- Text block
========================================

Medically Reviewed by Virginia L. Clyburn-Ipock, MD
Radiation – more powerful than an X-ray – brings many benefits to today’s cancer patients. It can diagnose, shrink and even kill off tumors.
Here are the key elements addressed by Dr. Clyburn-Ipock:
Radiation therapy is used in the treatment of many cancers today. Radiation utilizes high-energy X-ray beams. Basically, it’s diagnostic scans, such as a CT scan or X-ray. The difference is that it’s just a high-energy, high-powered beam. Those beams are used to kill cancer cells, which are rapidly dividing cells within the body.
Radiation therapy is used in the treatment of cancers in the definitive setting, which mean we can treat cancers to cure the cancer. We can also use radiation in the post-operative setting (meaning if someone has had surgery we can use radiation afterwards to take care of any microscopic disease that could be there). Or radiation can be used in the palliative setting. If someone has metastatic disease, where we are not trying to achieve a cure, we can treat an area to alleviate pain that they’re having.
Radiation therapy is quite frequently utilized with chemotherapy because in many types of cancer chemotherapy will actually sensitize tumor cells to radiation and, therefore, chemotherapy and radiation can work together to actually increase the chances of curing a certain cancer. In certain cases, for example breast cancer, which we see quite a bit of in this area, often a patient will have surgery first followed by months of chemotherapy. Then, radiation will be used afterwards.
Sometimes radiation and chemotherapy are used at the same time. For example, chemotherapy will be used before or after radiation, depending on the tumor cell and depending on its sensitivities.
Chemotherapy can also be used initially to shrink the size of the tumor. When radiation is delivered there is a smaller area that we are treating. Likewise, radiation sometimes can be utilized before surgery to treat or shrink a tumor, so that the surgeons are more likely to have clear margins, enabling them to re-sect the tumor in full.

========================================

- Data listing
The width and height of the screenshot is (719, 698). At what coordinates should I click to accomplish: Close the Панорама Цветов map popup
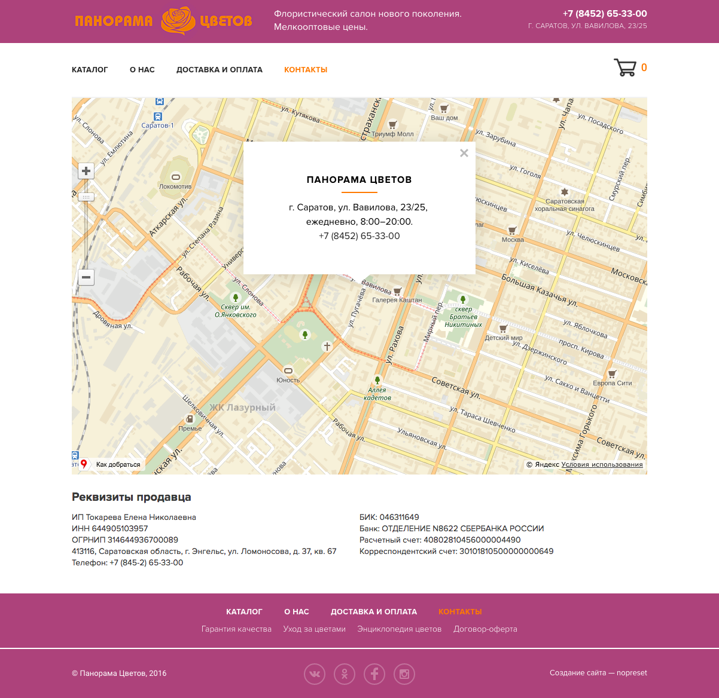tap(464, 153)
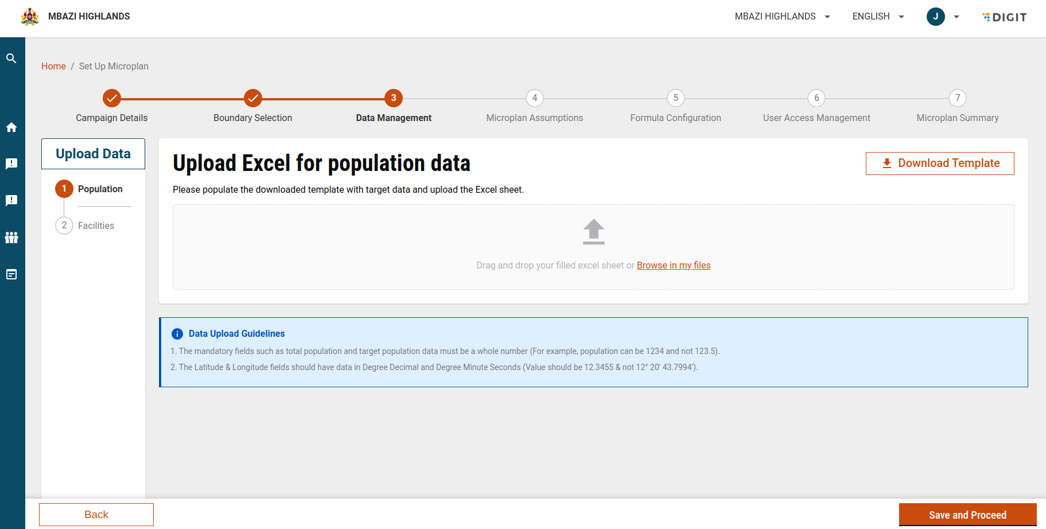Image resolution: width=1046 pixels, height=529 pixels.
Task: Open the user avatar J menu
Action: pyautogui.click(x=936, y=17)
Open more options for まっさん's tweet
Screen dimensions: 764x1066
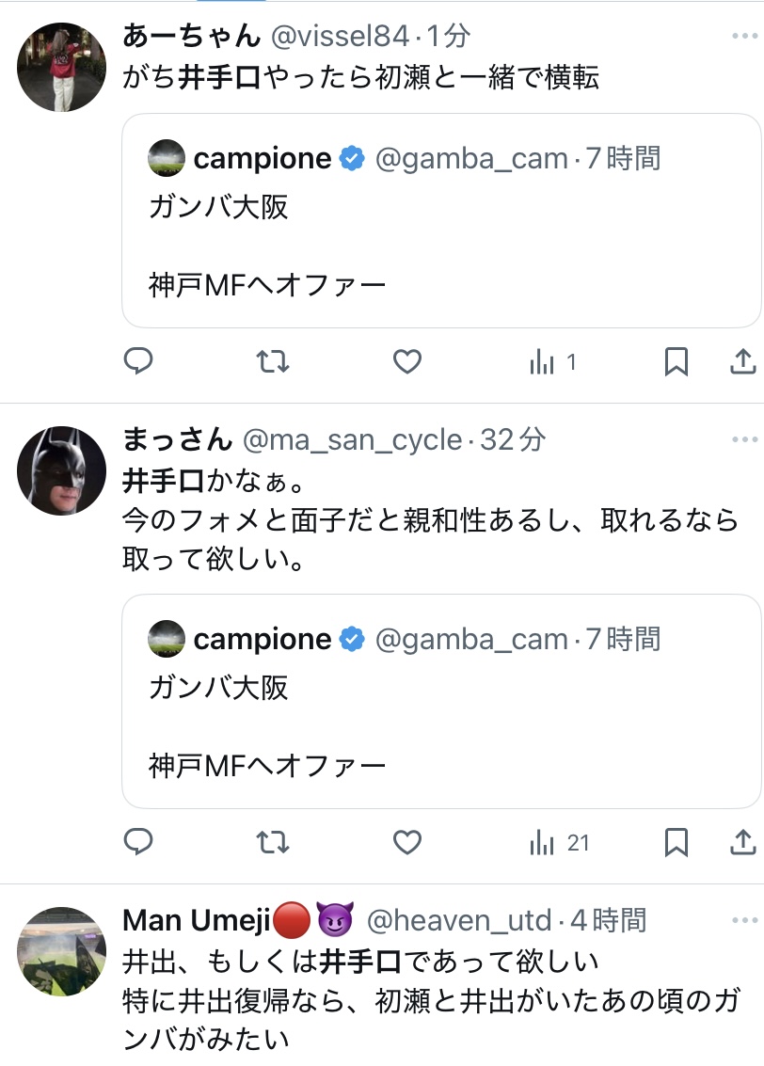tap(743, 439)
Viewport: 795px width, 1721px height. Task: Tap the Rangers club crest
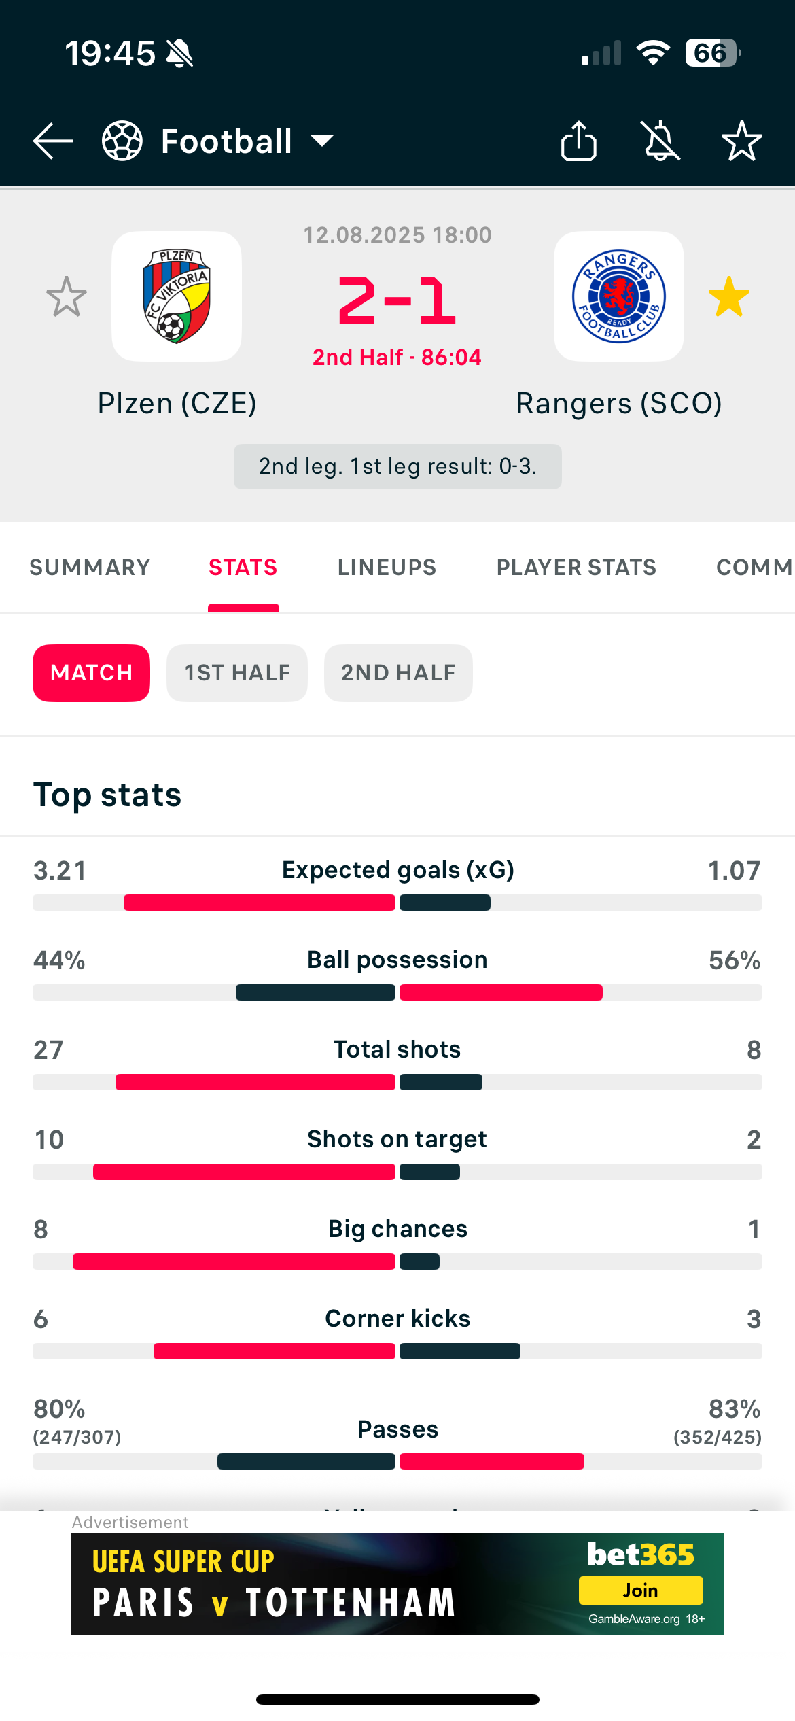[x=619, y=296]
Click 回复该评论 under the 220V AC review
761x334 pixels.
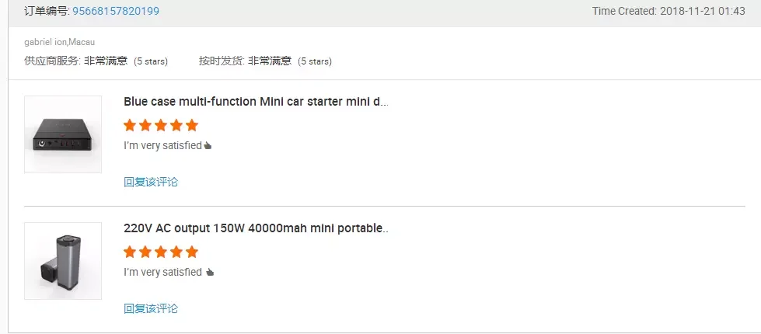tap(151, 308)
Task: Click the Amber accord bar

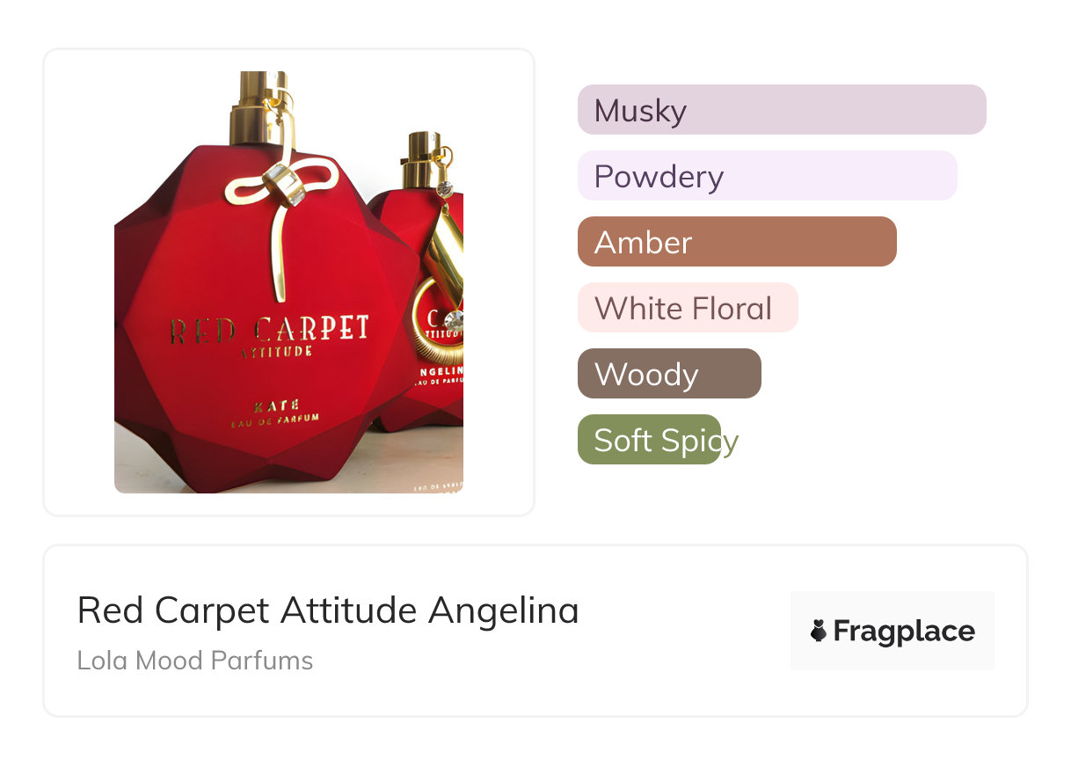Action: tap(736, 242)
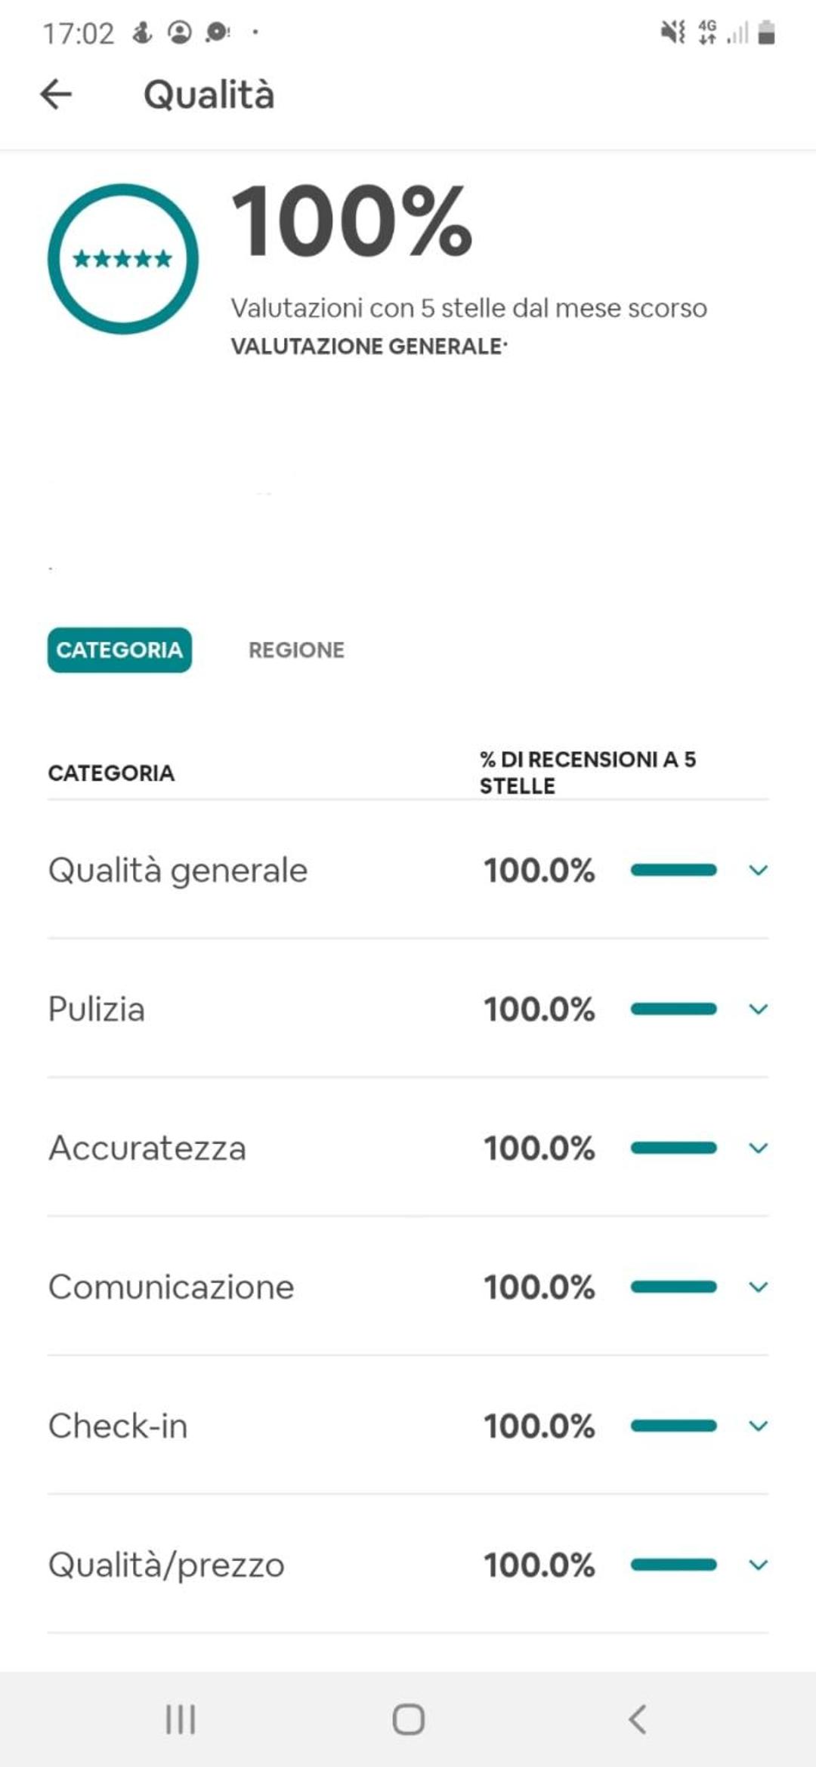The height and width of the screenshot is (1767, 816).
Task: Tap the muted sound status icon
Action: click(672, 32)
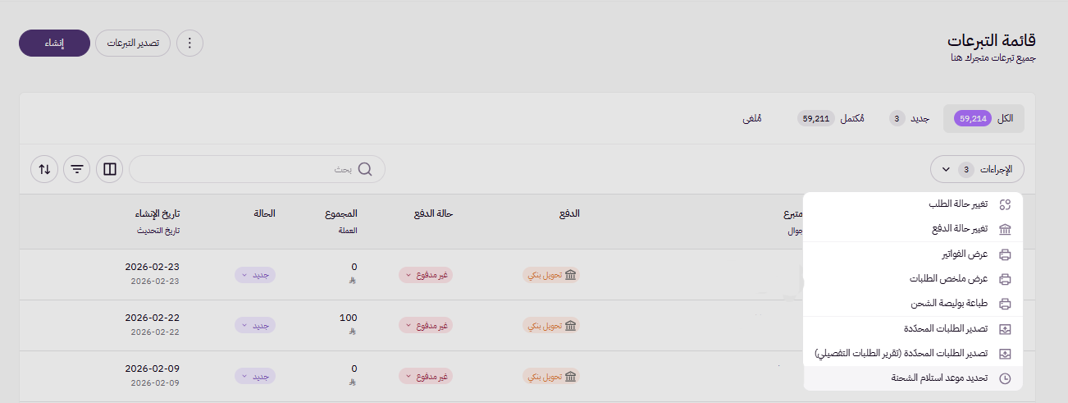Open جديد status dropdown for 2026-02-23 row
Viewport: 1068px width, 403px height.
click(x=255, y=275)
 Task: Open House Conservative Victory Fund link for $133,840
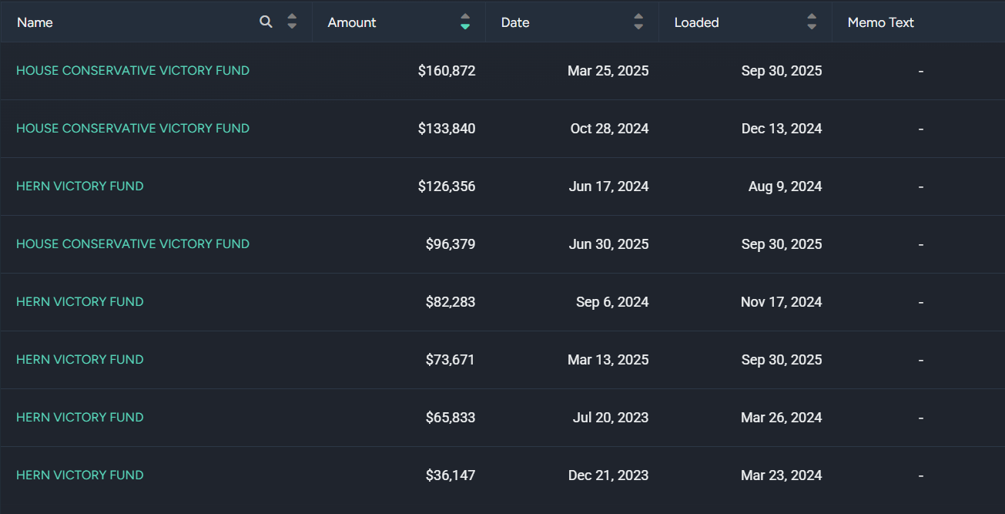(x=132, y=128)
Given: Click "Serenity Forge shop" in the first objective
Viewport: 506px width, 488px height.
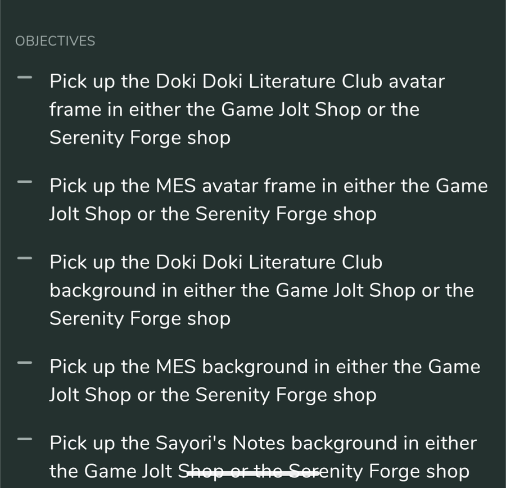Looking at the screenshot, I should (140, 138).
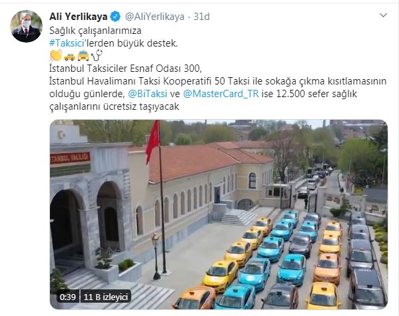399x316 pixels.
Task: Click the Istanbul Valiliği sign in video
Action: pos(70,158)
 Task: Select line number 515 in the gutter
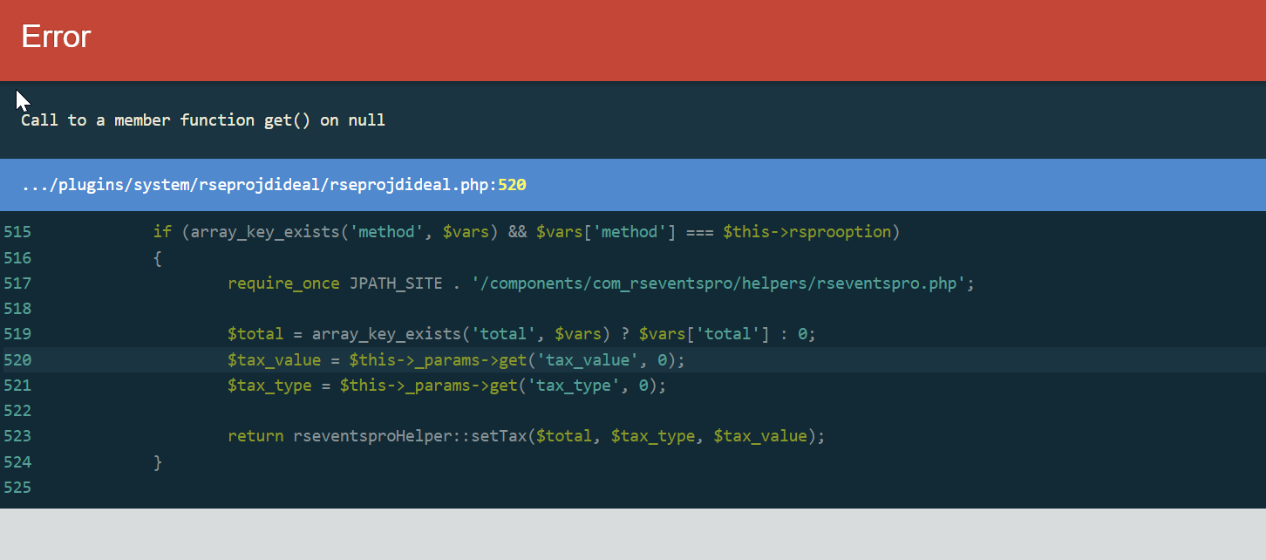[x=17, y=232]
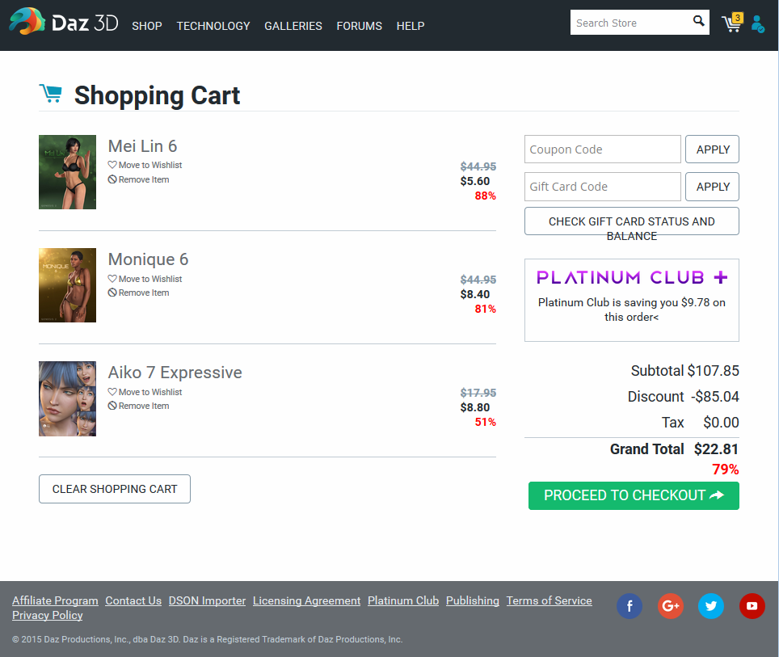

========================================

- Problem statement
In the radiation therapy passage, in which setting is radiation used to relieve pain in a patient with metastatic disease? The listing has no connection to the radiation therapy passage.

- Problem solution
The palliative setting.